The Great Wall of China
by Franz Kafka
But the supervision of even four day labourers required a knowledgeable man, an educated expert in construction, someone who was capable of feeling sympathy deep in his heart for what was at stake here. And the higher the challenge, the greater the demands. And such men were in fact available—if not the crowds of them which this construction could have used, at least in great numbers.

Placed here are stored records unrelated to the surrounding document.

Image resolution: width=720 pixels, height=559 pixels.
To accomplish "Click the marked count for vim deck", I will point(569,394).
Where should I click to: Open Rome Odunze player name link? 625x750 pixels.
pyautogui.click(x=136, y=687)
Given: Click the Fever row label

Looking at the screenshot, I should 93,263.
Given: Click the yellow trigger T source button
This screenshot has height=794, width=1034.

They did not set about this task recklessly. Fifty years before the start of construction it was announced throughout the whole region of China which was to be enclosed within the wall that architecture and especially masonry were the most important areas of knowledge, and everything else was recognized only to the extent that it had some relationship to those. I still remember very well how as small children who could hardly walk we stood in our teacher’s little garden and had to construct a sort of wall out of pebbles, and how the teacher gathered up his coat and ran against the wall, naturally making everything collapse, and then scolded us so much for the weakness of our construction that we ran off in all directions howling to our parents. A tiny incident, but an indication of the spirit of the times.

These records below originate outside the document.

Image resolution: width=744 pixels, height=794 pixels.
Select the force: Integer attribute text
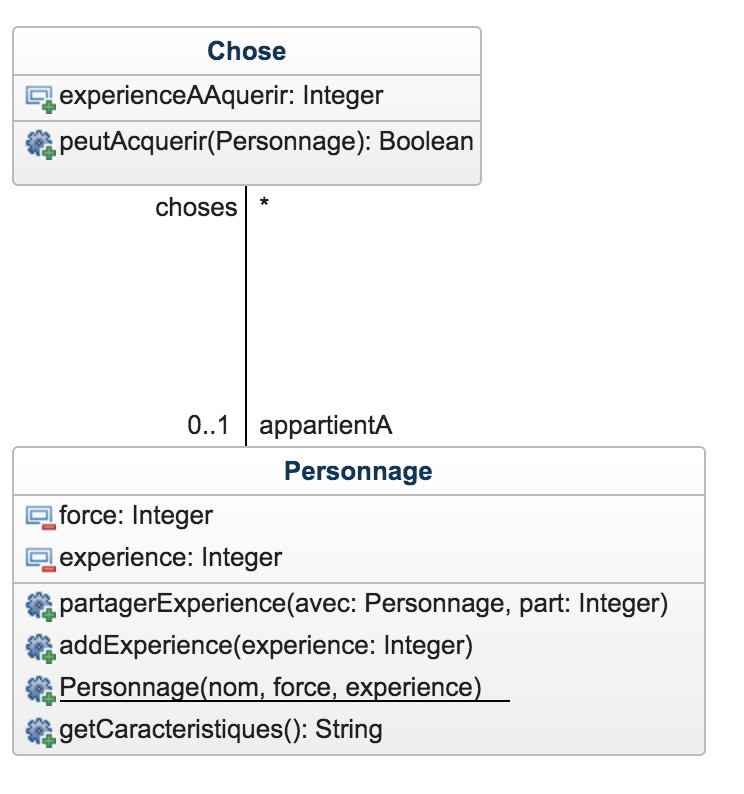click(x=136, y=516)
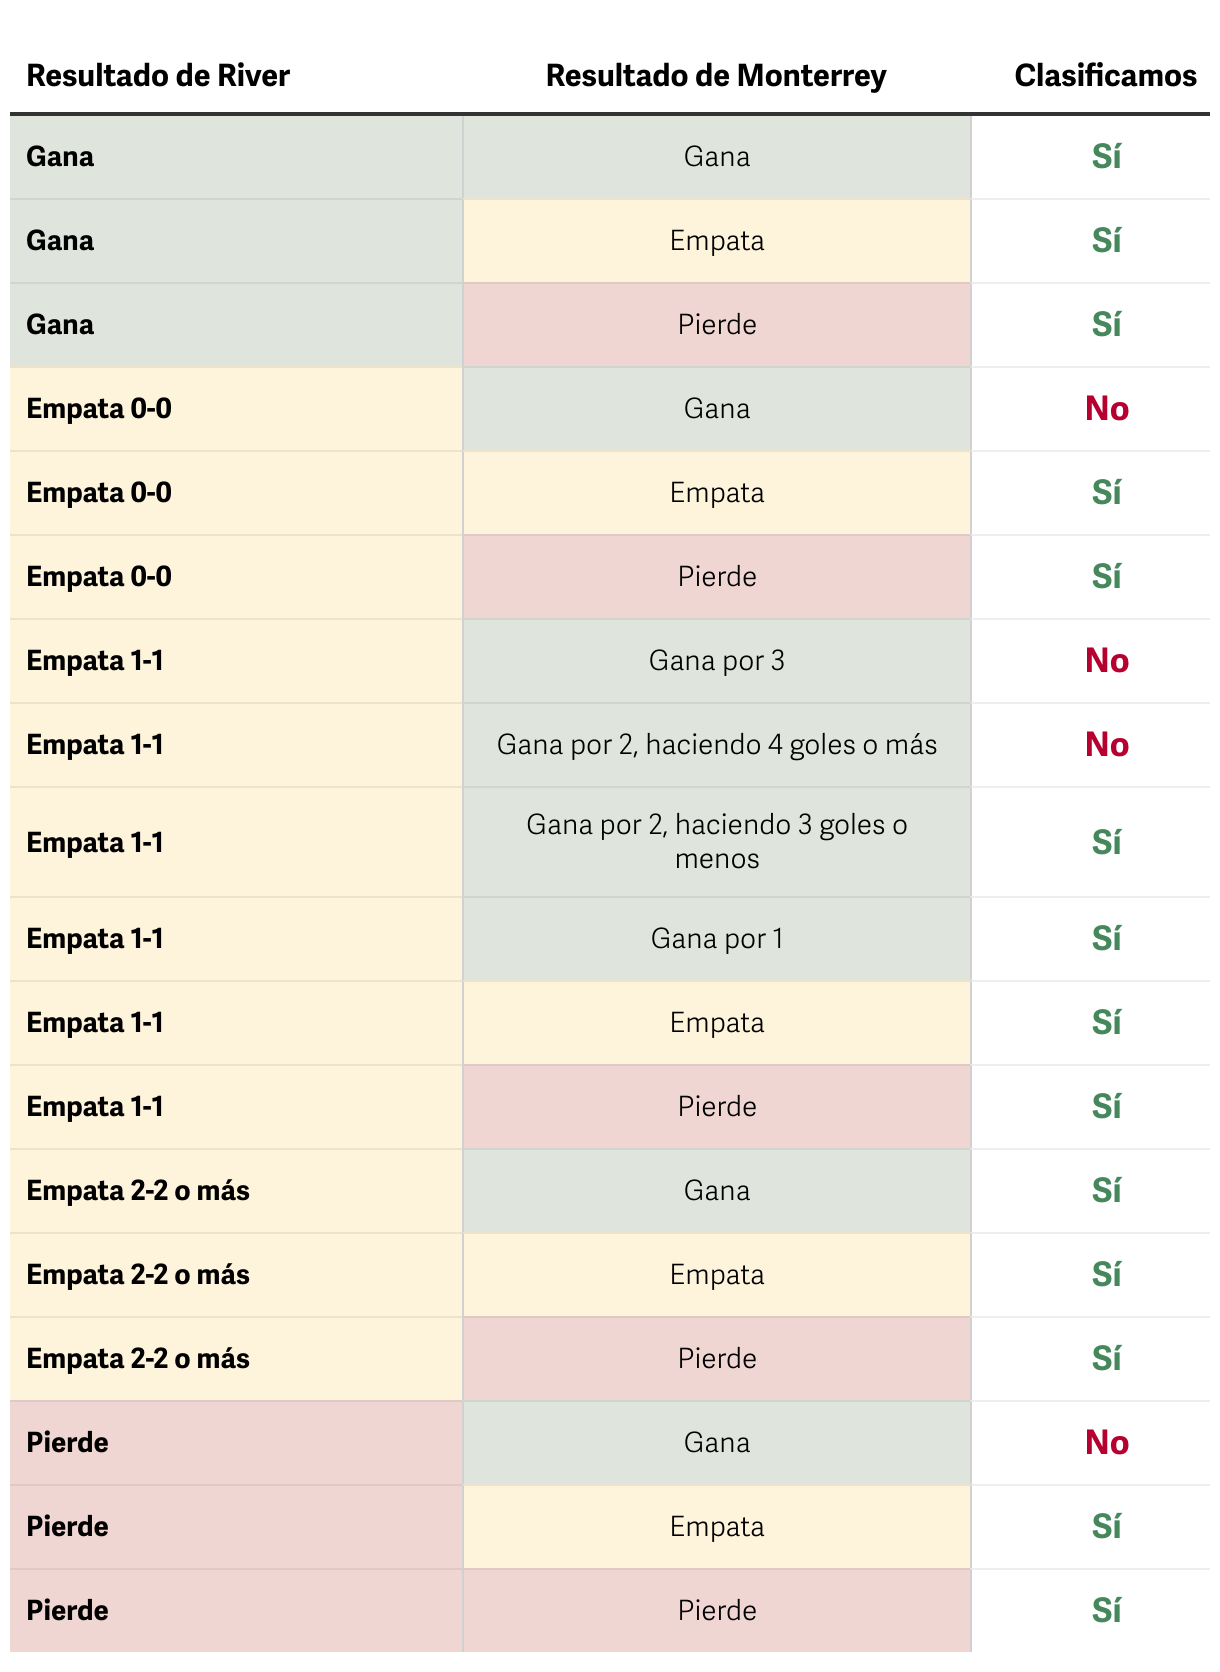Click the Resultado de Monterrey column header

tap(716, 76)
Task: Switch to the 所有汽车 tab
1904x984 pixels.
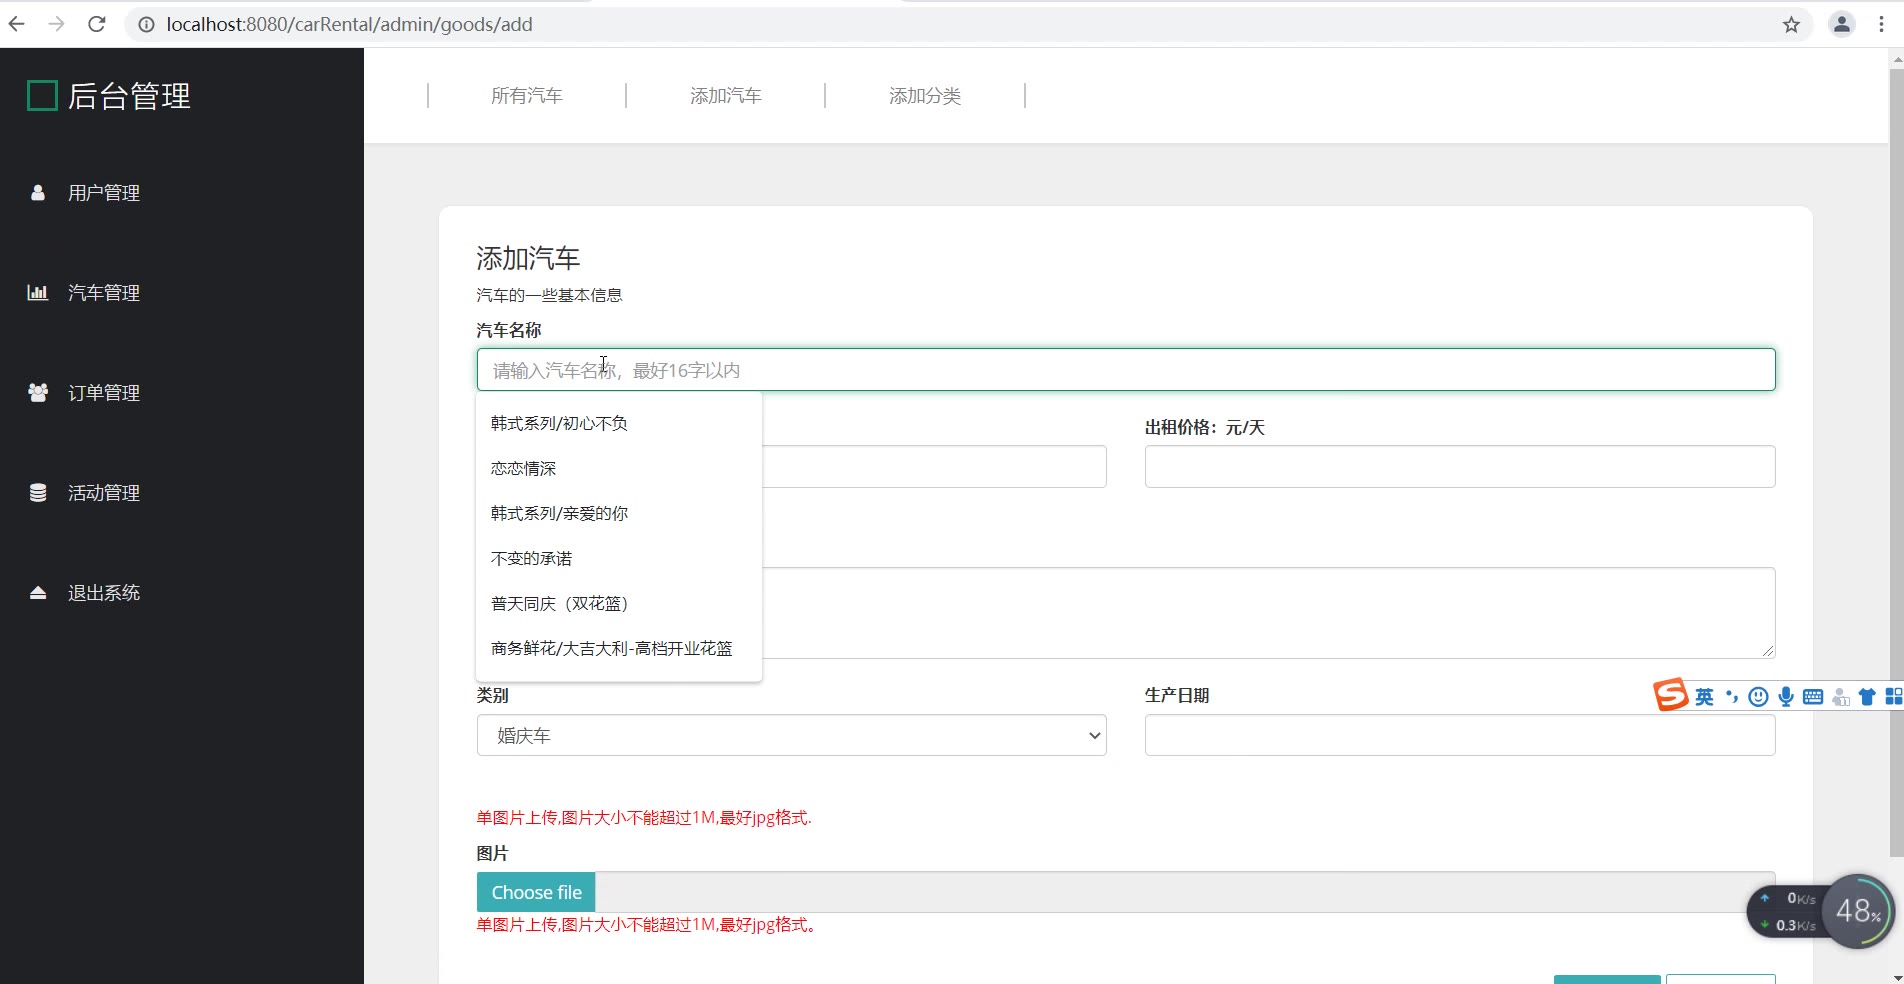Action: (x=527, y=96)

I was lucky that at twenty years of age, when I passed the final examination of the lowest school, the construction of the wall was just starting. I say lucky because many who earlier had attained the highest limit of education available to them for years had no idea what to do with their knowledge and wandered around uselessly, with the most splendid architectural plans in their heads, and a great many of them just went downhill from there. But the ones who finally got to work as supervisors on the construction, even if they had the lowest rank, were really worthy of their position. They were masons who had given much thought to the construction and never stopped thinking about it, men who, right from the first stone which they sunk into the ground, had a sense of themselves as part of the wall. Such masons, of course, were driven not only by the desire to carry out the work as thoroughly as possible but also by impatience to see the structure standing there in its complete final perfection. Day labourers do not experience this impatience. They are driven only by their pay. The higher supervisors and, indeed, even the middle supervisors, see enough from their various perspectives on the growth of the wall to keep their spirits energized. But the subordinate supervisors, men who were mentally far above their small, more trivial tasks, had to be catered to in other ways. One could not, for example, let them lay one building block on top of another in an uninhabited region of the mountains, hundreds of miles from their homes, for months or even years at a time. The hopelessness of such a hard task, which could not be completed even in a long human lifetime, would have caused them distress and, more than anything else, made them worthless for work. For that reason they chose the system of building in sections.